▸ Task objective
Pick up the news report on the Damascus car bombings after its final sentence and continue writing it.

▸ Text segment
Double car bombing kills 44 in Damascus
Beirut, December 24, 2011
Suicide car bombers struck Damascus on Friday, officials said, sending human limbs flying in the bloodiest violence in Syria's capital since a revolt against President Bashar Al-Assad began nine months ago.
An interior ministry spokesman raised the death toll to 44 people in an evening address on state television, blaming al Qaeda for the blasts which hit two security buildings.
They struck a day after Arab League officials arrived to prepare for monitors who will check whether Assad is implementing a plan to end the bloodshed. The first monitors will travel to Syria on Monday, Egypt's news agency said.
Assad has unleashed tanks and troops to try to crush nine months of street protests inspired by other Arab uprisings this year. Mainly peaceful rallies are now increasingly eclipsed by an armed insurgency against his military and security apparatus.
But Friday's blasts in central Damascus signalled a dramatic escalation in violence, which Syrian authorities blame on armed groups they say have killed 2,000 soldiers and security force members this year. The United Nations says Al-Assad's crackdown has killed 5,000 people.

▸ Lines of data
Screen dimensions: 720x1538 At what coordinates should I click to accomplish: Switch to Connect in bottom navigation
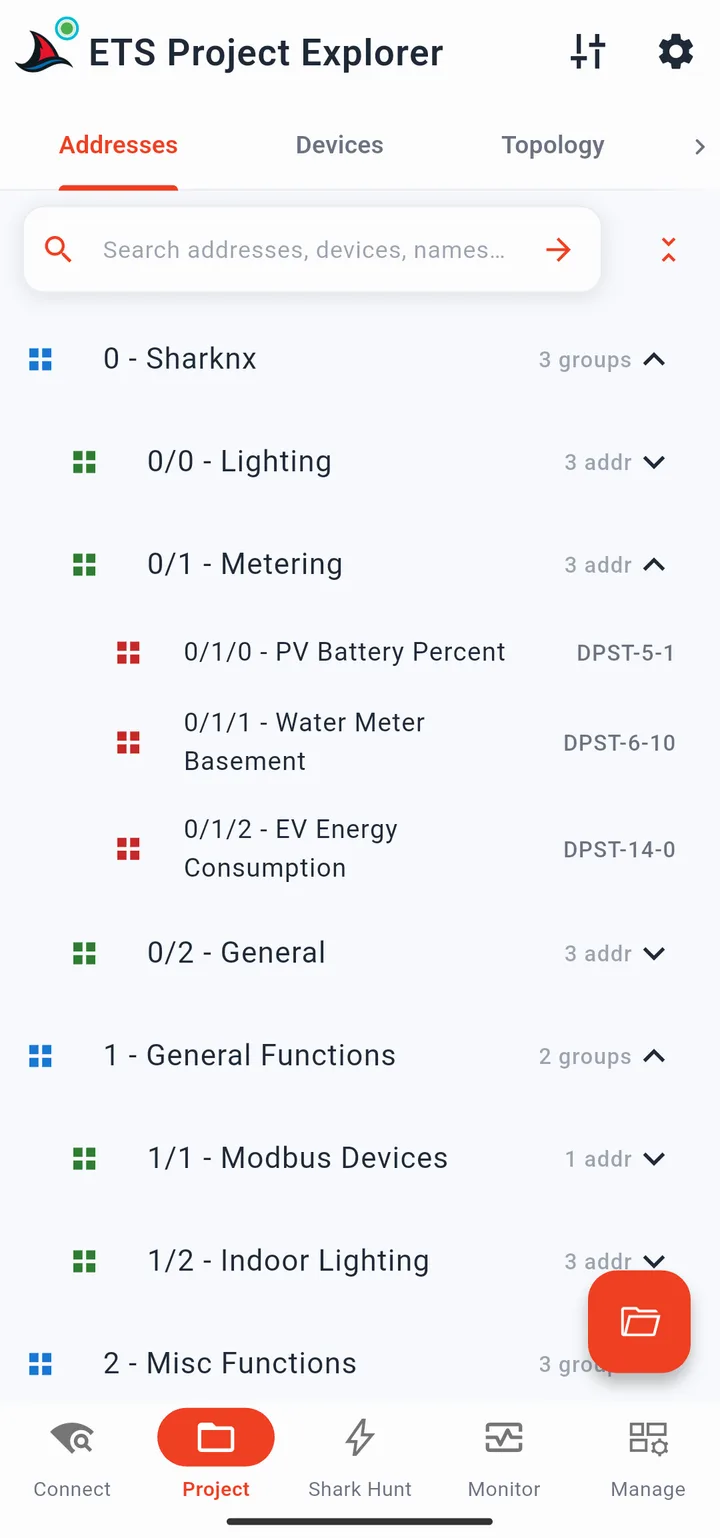(72, 1458)
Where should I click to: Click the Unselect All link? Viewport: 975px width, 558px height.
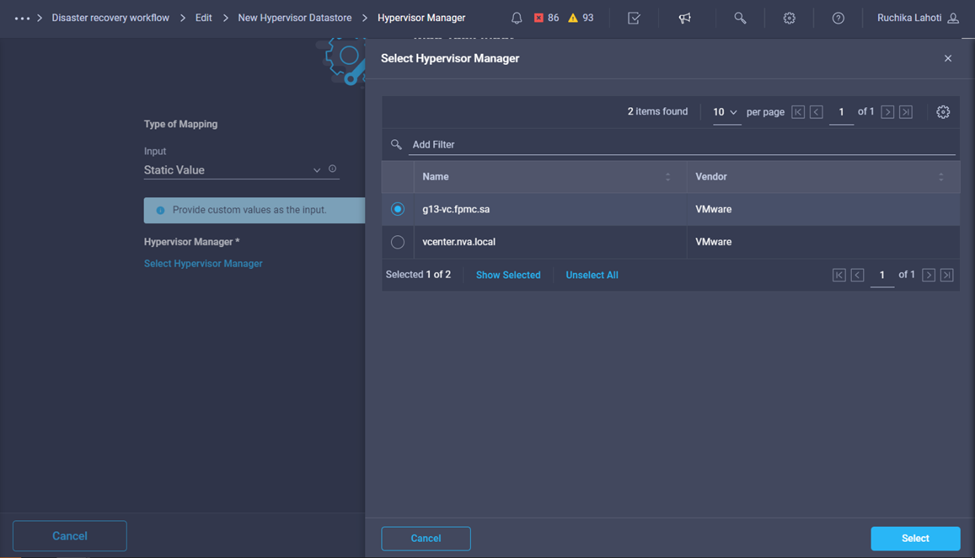pos(592,275)
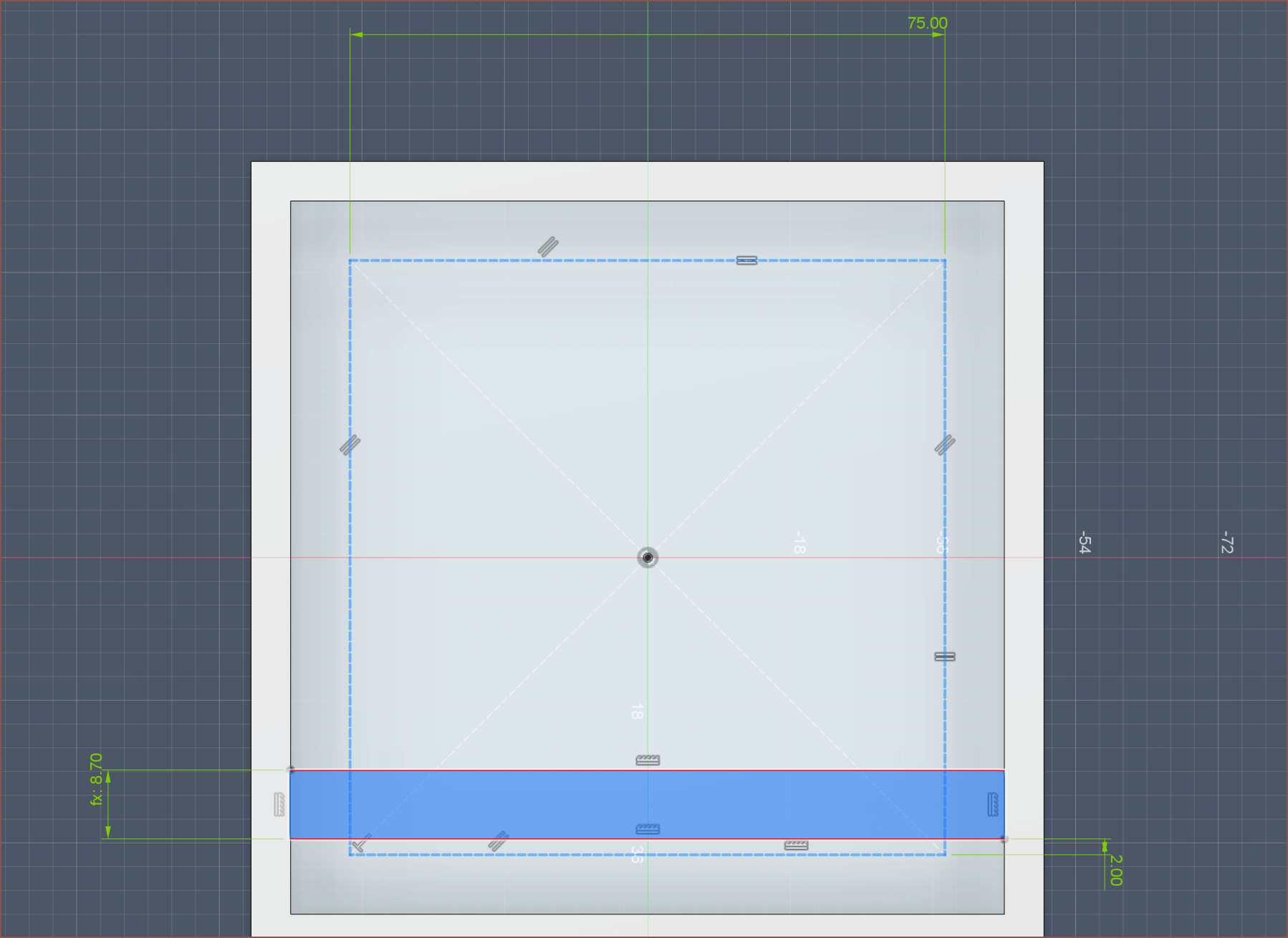Click toothed constraint glyph inside blue rectangle's bottom edge
The image size is (1288, 938).
[x=648, y=829]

▸ Written response
"It's a new phase. We're getting militarised here," said Joshua Landis, a Syria expert at the University of Oklahoma who felt Friday's bombs were a "small premonition" of what may come in a country that some analysts see slipping towards civil war.
"This is when the Syrian opposition is beginning to realise they are on their own," he added, referring to Western reluctance to intervene militarily in Syria.
The interior ministry spokesman said 166 people were wounded by the explosions. It broadcast footage of mangled bodies being carried in blankets and stretchers into ambulances.
Bloodied streets were littered with human remains, blackened hulks of cars and a row of corpses wrapped in sheets.
"This is a qualitative escalation of the terrorist operations that Syria has been exposed to for the last nine months," the interior ministry spokesman said.
"These two suicide terrorist operations show, once again, the real face of the plot seeking to shake Syria's stability."
He said the first car bomb struck the main entrance of Damascus security branch at 10.18 am. The second bomb, one minute later, hit a central intelligence building.
Foreign Ministry spokesman Jihad Makdesi said the attacks were carried out by "terrorists (trying) to sabotage the will for change" in Syria, and followed warnings from Lebanon that al Qaeda fighters had infiltrated Syria from Lebanese territory.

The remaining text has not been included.